Makayla Southers

One day I was walking along the street and I found some caution tape… Just sitting there torn up… Beat up and you could barely unravel it anymore cause I would just burst into shreds… It kinda reminded me of what happened to my sisters killer… They still haven’t found him yet… I’m really good at hide and seek!


coochie man

i am gay



Brian has a crush on a cute girl Sally from school so he goes and tells his dad about her and he says sorry son you cant like her she is your sister. So Brian is okay with it and he starts to like another girl Madison and he goes up to his dad and says I have a crush on this girl Madison and again the dad goes oh sorry son you cant like any girl in school they are all your sisters so he goes crying to his mom and says dad said I cant like any girl because they are all my sisters and the mom goes oh it’s okay you can like any girl you want because he is not your dad.


Tenya Bailey

Father : “That’s great son. Who is she?”

Son: “It’s Tina, the neighbor’s daughter”.

Father : “Ohhh I wish you hadn’t said that.I have to tell u something son, but you must promise not to tell your mother.Tina is actually your sister.”

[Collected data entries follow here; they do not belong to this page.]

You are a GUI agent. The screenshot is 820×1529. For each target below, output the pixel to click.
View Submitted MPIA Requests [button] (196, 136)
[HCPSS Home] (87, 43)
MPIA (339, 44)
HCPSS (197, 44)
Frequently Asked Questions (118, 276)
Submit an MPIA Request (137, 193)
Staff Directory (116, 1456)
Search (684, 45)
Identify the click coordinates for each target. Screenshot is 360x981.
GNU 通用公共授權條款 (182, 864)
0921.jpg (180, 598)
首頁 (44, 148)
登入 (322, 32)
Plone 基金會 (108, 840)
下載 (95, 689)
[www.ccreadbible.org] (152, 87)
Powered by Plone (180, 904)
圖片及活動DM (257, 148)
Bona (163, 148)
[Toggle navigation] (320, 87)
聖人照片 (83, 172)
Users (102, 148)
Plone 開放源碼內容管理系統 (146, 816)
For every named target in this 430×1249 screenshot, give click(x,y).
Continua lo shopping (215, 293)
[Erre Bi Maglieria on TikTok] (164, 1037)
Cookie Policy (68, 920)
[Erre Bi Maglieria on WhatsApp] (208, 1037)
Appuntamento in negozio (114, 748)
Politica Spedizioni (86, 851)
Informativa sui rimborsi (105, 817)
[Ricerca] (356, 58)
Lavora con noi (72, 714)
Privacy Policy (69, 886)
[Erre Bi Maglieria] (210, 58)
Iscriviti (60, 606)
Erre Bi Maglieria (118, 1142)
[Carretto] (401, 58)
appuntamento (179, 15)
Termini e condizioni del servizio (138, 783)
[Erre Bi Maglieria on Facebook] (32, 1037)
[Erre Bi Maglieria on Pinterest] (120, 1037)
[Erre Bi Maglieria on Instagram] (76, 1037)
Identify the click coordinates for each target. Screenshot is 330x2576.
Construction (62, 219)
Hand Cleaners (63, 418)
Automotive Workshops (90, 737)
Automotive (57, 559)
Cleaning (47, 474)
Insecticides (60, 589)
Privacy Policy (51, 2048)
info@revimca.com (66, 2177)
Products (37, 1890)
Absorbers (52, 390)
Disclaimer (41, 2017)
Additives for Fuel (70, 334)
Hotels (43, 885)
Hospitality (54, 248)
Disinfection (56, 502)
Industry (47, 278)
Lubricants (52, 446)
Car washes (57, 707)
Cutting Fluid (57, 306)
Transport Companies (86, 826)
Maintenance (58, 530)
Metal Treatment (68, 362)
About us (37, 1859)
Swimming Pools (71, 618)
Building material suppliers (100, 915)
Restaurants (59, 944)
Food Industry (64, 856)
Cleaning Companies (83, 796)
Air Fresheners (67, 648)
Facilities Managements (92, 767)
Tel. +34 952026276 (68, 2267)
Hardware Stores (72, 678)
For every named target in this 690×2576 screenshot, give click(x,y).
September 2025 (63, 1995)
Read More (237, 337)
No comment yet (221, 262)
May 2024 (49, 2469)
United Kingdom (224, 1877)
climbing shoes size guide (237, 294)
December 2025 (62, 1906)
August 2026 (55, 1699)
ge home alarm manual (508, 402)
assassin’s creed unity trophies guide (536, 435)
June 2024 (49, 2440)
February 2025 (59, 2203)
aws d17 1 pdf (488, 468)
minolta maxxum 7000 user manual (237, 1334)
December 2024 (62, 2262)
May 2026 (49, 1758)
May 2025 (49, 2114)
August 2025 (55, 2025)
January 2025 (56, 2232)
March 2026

The boy is naturally bummed out, but a couple of months later

Son : “Daddy, I fell in love again and she is even hotter!”

Father : “That’s great son. Who is she?”

Son: “It’s Peny, the other neighbor’s daughter.”

Father : “Ohhhh I wish you hadn’t said that. Peny is also your sister.”

This went on couple of times and the son was so mad,he went straight to his mother crying.

Son : “Mum I am so mad at dad ! I fell in love with six girls but I can’t date any of them because daddy is their father!”

The mother hugs him affectionately and says:

“My love, you can date whoever you want. Don’t listen to him. He is not your Father.”!!!



Being insest isn’t that bad, I was fingering my sister and I found my dad’s old wedding ring. winner winner!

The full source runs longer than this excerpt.